Pick out every line in the listing below that contains the word "should" and copy each of those lines in full.
— START —
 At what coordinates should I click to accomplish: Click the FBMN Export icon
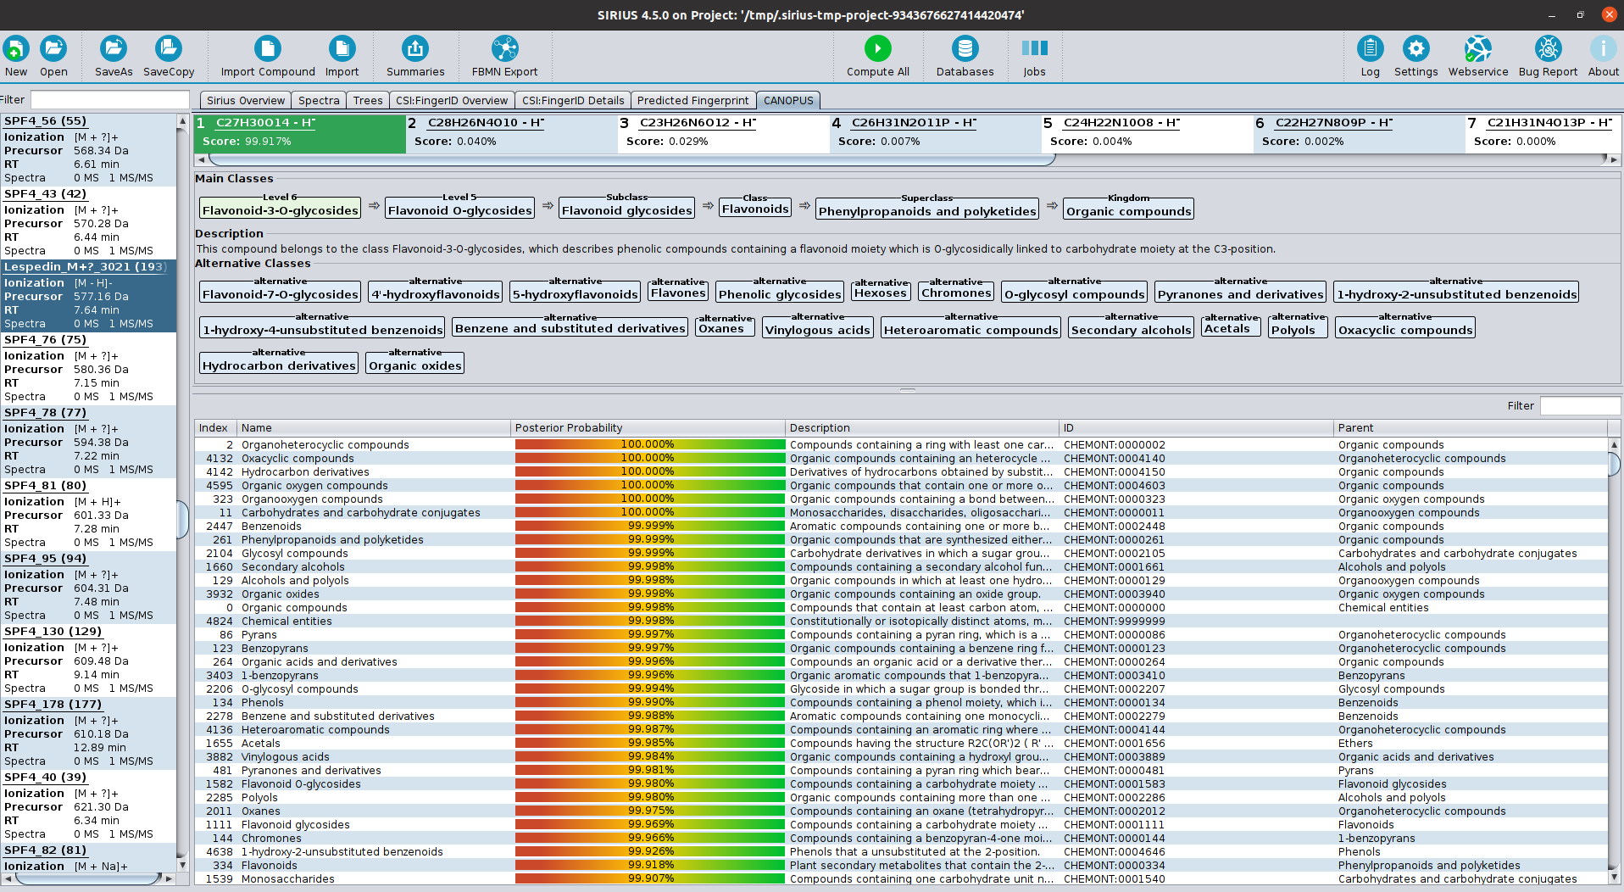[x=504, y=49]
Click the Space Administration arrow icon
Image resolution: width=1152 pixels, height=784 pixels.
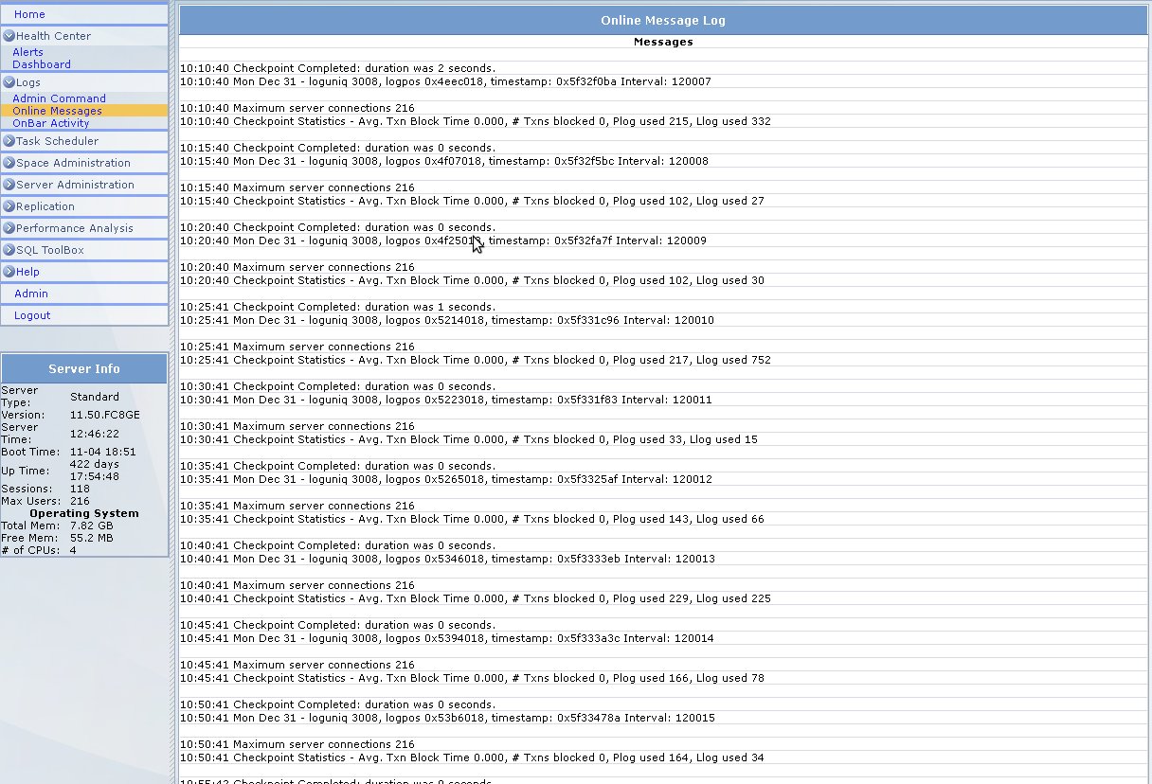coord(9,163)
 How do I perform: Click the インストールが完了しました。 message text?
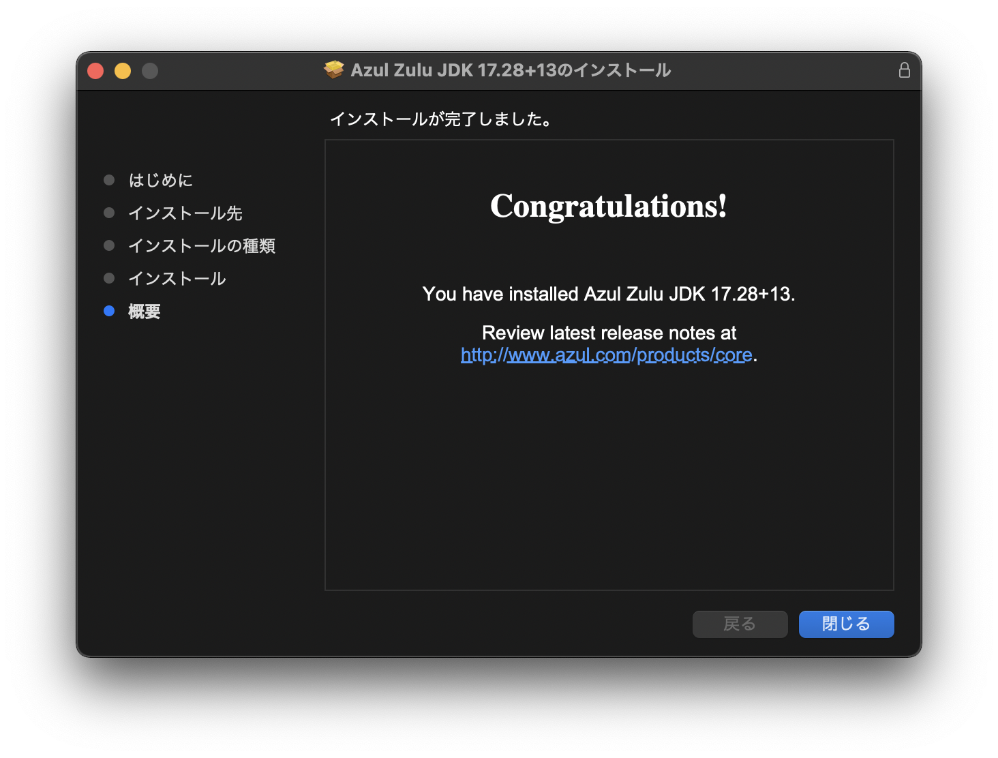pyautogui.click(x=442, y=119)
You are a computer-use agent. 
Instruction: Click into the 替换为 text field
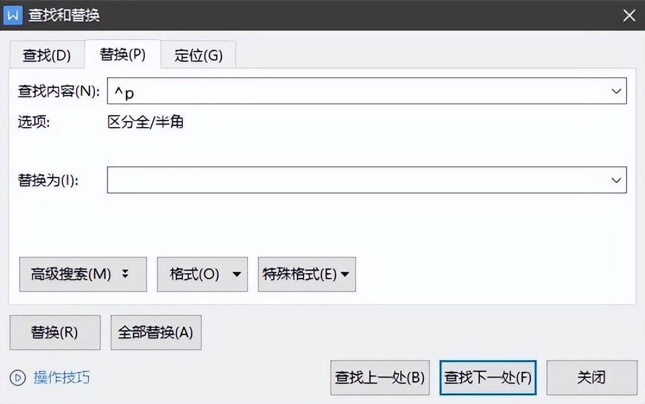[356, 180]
— END —
— START —
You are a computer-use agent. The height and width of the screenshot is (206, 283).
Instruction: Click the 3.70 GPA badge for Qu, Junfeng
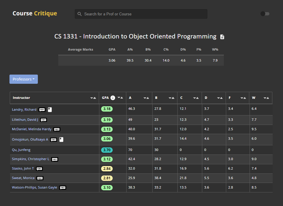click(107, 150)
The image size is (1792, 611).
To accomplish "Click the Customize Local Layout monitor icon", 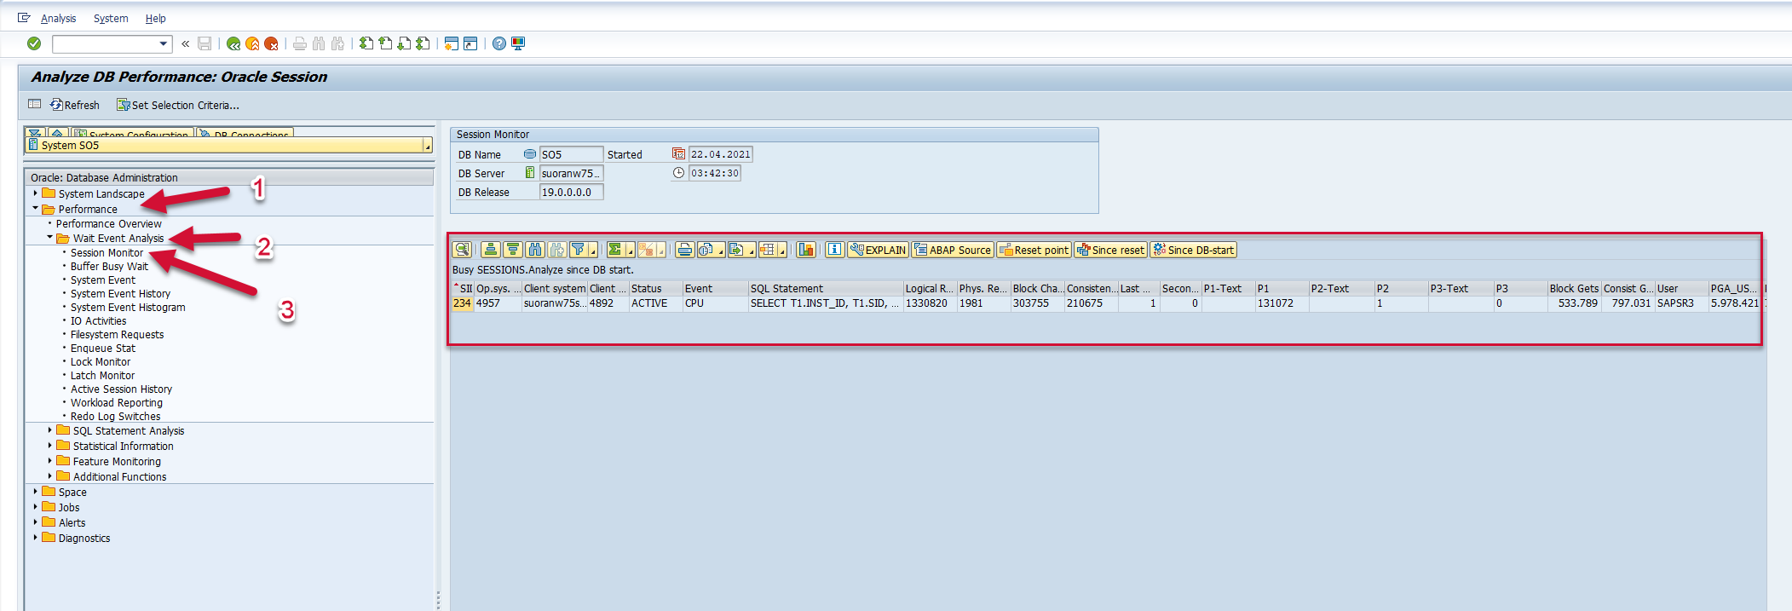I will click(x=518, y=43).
— END —
— START —
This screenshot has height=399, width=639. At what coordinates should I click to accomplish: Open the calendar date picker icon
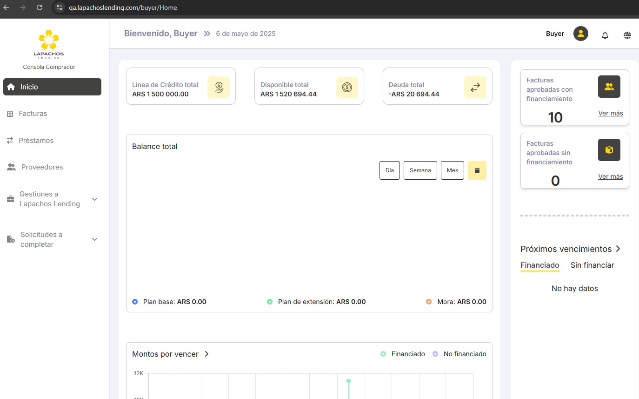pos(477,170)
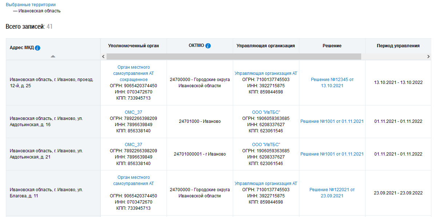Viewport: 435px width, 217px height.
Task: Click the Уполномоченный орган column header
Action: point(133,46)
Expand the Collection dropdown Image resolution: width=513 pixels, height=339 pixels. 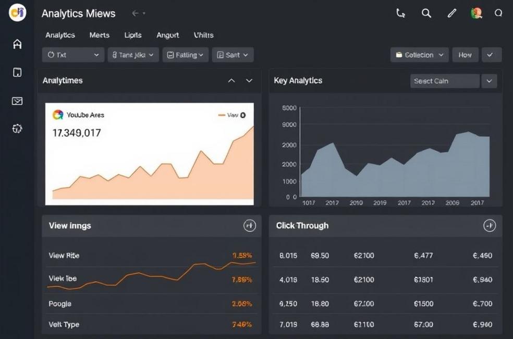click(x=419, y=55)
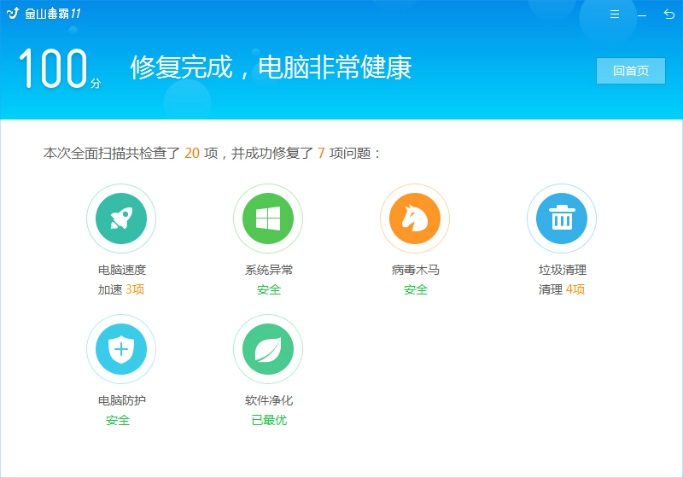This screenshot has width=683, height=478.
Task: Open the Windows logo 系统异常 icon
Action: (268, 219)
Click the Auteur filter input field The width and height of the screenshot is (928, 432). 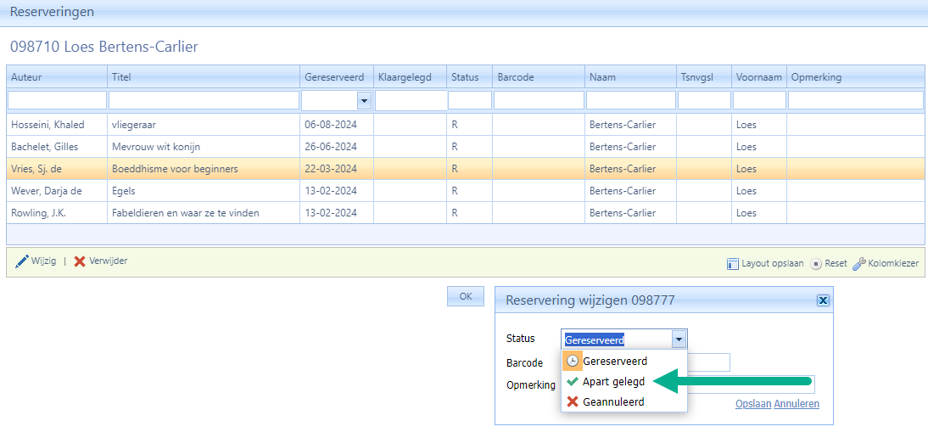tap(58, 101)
— END —
◆ **Response for this exercise**
 At what coordinates should I click to accomplish: Click the FBMN Export icon
This screenshot has height=399, width=639. At what coordinates should I click to accomplish: Open the calendar date picker icon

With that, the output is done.